◆ DATA TO EXAMINE ◆
◆ ◆ ◆ ◆ ◆ ◆ ◆

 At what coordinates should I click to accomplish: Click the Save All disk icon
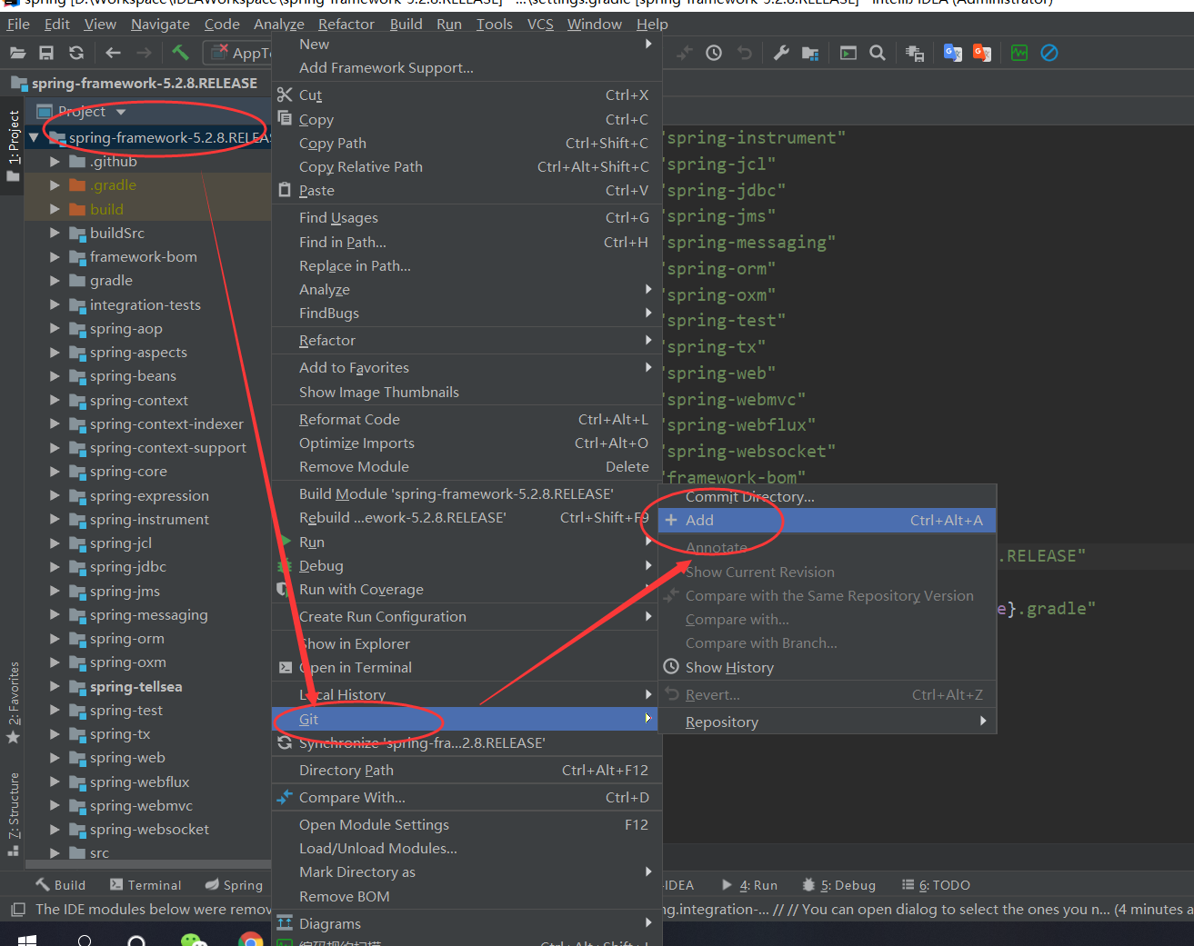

◆ ◆ ◆ ◆ ◆ ◆ ◆

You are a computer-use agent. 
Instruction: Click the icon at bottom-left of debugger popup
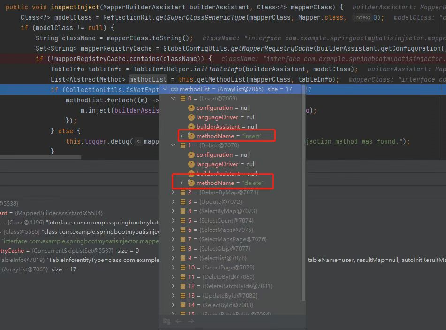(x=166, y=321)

◆ ◆ ◆ ◆ ◆ ◆ ◆

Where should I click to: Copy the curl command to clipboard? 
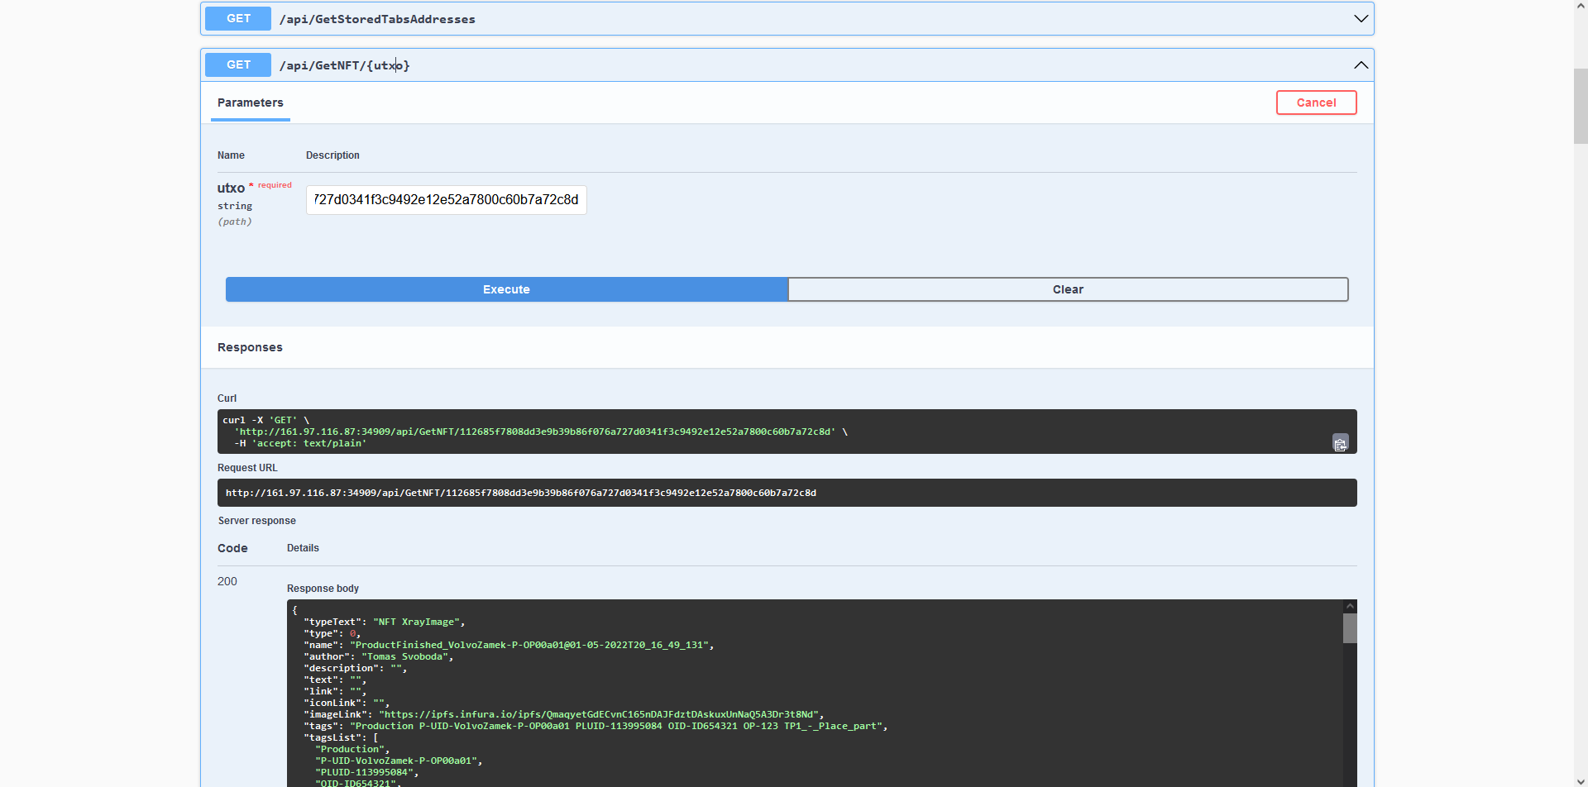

◆ ◆ ◆ ◆ ◆ ◆ ◆

◆ WORK INSTRUCTIONS ◆
For the listing shown above, count the lines that contain the word "should" and supply only the result.

◆ COMPLETED TASK ◆
2